[TASK DESCRIPTION]
Exactly the lines from the beginning of the material to the line with "This screenshot has width=773, height=505." are to be repeated, both ends included.

[DATASET ENTRIES]
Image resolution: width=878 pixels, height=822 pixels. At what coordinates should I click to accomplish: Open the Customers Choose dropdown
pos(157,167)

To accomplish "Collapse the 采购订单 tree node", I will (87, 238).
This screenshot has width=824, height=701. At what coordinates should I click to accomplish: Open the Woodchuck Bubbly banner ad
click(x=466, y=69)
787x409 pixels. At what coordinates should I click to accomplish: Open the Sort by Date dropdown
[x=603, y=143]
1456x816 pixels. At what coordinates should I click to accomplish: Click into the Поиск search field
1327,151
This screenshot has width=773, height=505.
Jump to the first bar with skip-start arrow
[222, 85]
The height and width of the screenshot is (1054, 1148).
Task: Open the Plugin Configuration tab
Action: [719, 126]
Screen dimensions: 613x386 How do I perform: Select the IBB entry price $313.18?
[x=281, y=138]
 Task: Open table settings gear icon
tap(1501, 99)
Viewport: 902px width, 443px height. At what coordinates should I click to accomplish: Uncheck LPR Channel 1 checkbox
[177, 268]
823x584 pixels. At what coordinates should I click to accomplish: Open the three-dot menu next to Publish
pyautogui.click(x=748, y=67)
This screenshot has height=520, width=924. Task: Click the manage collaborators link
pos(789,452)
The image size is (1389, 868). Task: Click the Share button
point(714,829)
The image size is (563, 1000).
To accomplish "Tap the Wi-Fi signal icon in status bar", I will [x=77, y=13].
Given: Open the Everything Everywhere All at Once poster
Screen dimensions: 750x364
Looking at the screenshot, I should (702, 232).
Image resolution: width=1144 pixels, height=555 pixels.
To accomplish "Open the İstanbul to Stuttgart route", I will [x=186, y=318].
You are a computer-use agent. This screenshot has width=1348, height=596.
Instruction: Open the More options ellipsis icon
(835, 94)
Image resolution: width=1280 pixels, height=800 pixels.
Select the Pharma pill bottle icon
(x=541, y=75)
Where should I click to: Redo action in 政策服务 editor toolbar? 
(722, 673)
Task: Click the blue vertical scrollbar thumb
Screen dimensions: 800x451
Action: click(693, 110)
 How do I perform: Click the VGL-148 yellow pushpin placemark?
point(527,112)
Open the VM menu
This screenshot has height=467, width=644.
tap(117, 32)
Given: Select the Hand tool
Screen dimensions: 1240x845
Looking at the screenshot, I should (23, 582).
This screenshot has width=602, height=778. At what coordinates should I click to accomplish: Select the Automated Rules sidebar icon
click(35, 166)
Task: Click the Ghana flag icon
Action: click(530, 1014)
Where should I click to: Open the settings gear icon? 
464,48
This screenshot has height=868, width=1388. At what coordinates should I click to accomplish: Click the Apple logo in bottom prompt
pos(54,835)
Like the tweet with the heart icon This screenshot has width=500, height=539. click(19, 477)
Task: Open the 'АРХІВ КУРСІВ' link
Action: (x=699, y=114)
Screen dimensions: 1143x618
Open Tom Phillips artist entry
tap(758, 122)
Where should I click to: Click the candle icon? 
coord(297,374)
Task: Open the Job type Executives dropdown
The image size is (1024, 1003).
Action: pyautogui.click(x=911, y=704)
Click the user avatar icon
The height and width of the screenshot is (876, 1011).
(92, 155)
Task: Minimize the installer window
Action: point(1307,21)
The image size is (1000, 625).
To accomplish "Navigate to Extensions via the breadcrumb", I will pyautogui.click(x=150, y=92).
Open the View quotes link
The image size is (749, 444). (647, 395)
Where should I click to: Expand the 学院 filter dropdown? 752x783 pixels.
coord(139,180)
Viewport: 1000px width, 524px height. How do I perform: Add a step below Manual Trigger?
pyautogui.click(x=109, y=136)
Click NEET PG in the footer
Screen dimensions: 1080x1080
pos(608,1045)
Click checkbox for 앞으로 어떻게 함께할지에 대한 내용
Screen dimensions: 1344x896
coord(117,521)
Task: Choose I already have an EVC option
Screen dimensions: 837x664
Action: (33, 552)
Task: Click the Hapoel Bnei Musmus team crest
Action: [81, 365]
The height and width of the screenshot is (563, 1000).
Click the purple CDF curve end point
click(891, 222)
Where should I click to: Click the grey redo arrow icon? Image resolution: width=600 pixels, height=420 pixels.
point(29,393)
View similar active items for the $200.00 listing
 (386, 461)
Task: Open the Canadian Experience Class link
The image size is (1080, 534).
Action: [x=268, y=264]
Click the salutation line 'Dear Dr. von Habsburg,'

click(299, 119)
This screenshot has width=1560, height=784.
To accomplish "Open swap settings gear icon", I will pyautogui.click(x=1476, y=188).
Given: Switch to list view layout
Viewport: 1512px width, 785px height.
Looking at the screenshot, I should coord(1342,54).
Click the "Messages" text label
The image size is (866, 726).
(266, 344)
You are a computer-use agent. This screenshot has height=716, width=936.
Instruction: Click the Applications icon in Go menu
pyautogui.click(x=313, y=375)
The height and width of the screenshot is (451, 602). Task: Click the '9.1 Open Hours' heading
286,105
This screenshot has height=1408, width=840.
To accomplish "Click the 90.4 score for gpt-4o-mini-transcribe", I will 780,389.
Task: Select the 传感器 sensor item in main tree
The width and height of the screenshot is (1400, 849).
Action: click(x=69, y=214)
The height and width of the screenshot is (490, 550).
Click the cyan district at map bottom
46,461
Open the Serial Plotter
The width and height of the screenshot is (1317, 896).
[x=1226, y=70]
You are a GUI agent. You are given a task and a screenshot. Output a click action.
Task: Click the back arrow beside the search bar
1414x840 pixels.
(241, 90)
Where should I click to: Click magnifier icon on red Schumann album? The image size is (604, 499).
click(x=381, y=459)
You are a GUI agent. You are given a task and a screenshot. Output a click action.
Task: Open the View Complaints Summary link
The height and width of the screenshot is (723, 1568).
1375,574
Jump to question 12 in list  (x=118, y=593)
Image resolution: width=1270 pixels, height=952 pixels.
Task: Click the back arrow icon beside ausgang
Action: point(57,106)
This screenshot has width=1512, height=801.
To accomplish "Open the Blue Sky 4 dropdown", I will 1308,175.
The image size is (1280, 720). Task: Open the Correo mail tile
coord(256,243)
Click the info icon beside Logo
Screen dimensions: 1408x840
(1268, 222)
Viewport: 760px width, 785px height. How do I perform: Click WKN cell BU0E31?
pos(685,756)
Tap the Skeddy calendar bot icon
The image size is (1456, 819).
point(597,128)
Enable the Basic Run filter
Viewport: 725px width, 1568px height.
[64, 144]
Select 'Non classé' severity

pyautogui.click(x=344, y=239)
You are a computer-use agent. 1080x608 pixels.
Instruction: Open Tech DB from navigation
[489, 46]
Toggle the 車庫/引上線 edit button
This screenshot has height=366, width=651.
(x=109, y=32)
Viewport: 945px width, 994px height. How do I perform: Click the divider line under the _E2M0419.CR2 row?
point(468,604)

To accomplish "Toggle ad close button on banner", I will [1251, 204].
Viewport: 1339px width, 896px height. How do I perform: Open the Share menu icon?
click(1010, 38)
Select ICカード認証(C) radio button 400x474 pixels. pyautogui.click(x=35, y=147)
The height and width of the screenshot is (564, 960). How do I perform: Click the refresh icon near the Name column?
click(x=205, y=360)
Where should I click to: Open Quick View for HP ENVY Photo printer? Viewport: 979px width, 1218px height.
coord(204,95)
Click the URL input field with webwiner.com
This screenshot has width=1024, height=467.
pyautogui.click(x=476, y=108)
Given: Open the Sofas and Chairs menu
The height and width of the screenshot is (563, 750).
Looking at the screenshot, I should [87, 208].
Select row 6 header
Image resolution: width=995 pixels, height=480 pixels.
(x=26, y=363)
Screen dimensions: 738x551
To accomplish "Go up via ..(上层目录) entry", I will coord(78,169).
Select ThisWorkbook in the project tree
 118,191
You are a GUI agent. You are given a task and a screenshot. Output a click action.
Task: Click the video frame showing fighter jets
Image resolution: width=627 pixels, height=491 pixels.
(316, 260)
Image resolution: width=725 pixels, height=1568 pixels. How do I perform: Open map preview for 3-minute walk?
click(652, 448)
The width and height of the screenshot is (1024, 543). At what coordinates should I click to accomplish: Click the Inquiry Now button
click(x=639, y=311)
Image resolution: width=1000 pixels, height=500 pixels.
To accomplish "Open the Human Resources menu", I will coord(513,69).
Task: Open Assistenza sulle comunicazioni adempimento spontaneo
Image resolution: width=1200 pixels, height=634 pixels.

[OUTPUT]
Image resolution: width=878 pixels, height=822 pixels. At what coordinates should I click to accomplish: Open the Customers Choose dropdown
pos(157,167)

To accomplish "Collapse the 采购订单 tree node", I will (87, 238).
This screenshot has width=824, height=701. At what coordinates should I click to accomplish: Open the Woodchuck Bubbly banner ad
click(x=466, y=69)
787x409 pixels. At what coordinates should I click to accomplish: Open the Sort by Date dropdown
[x=603, y=143]
1456x816 pixels. At what coordinates should I click to accomplish: Click into the Поиск search field
1327,151
This screenshot has width=773, height=505.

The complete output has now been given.